Maria Mim é um romance de denúncia e de revolta, face à perseguição que o Estado exercia sobre os contrabandistas quadrazenhos, que não eram ladrões nem fascínoras, como os pintavam as autoridades, mas antes pessoas honradas e virtuosas.

«Maria Mim» de Nuno de MontemorO livro fala da boa gente, de costumes sãos e inatacável honestidade, que povoa a freguesia. Apaixonado pelo contrabando, por viver junto à raia, a um passo de Espanha, e por ter de sustentar a família, o quadrazenho fazia-se à noite, de carrego às costas, enfrentando sem medo as armas de guardas-fiscais e carabineiros. Por exercer negócio ilícito era perseguido pelas autoridades e olhado com desconfiança por povos de outros lugares, o que o obrigou a criar uma linguagem própria, a gíria quadrazenha, para assim iludir quem o espiava e lhe ouvia as conversas.

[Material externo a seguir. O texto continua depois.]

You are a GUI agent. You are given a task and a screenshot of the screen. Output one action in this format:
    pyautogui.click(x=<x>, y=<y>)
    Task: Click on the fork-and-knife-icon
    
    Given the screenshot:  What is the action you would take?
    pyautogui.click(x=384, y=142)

O romance inicia-se tendo por pano de fundo o cordão sanitário formado pelos militares na raia sabugalense para evitarem que a cólera chegasse a Portugal e começasse a ceifar vidas. O ridículo e ineficaz dispositivo influiu na vida dos contrabandistas que tiveram de contornar mais um obstáculo para comerciarem com os povos do outro lado da fronteira. É aqui que aparece a quadrazenha Maria Mim, de «cabelos de seara madura e o rosto da cor do trigo, quando sai corado do forno», que, qual deusa Ceres, encanta o alferes Júlio Marinho, que chefiava um sector do dispositivo militar. Dali nasceu uma paixão mútua, sempre comedida pela solidez de princípios da quadrazenha, que já tinha um «conversado» ao qual quis ser fiel, e pela honradez do militar que respeitava os valores daquela gente boa e honesta.
No desenrolar do enredo aborda-se a forma de vida em Quadrazais e demais terras raianas, descrevem-se as ricas paisagens e a beleza dos monumentos do Sabugal, conta-se a lenda da Rosa da Montanha, expõe-se a organização da tradicional capeia arraiana. O romance culmina na concorrida romagem à Senhora da Póvoa, em Vale de Lobo, no sopé da Serra da Opa, onde os raianos afluíam em peregrinação.
Nuno de Montemor, pseudónimo do padre Joaquim Álvares de Almeida, não tinha uma pinga de sangue quadrazenho. Nasceu na aldeia porque os pais, oriundos de Pêga, aí haviam instalado uma fábrica de sabão. Saiu mesmo de Quadrazais ainda criança, afastando-se da terra de nascimento. Mas nunca esqueceu, nas suas próprias palavras, o dizer de sua mãe: «se um dia fores homem, lembra-te sempre da terra onde nasceste, porque não há gente boa como a de Quadrazais…». Os anos correram, o então menino fez-se homem e cumpriu o desejo da mãe escrevendo o livro Maria Mim, dedicado à gente boa, mas incompreendida, da terra onde nasceu.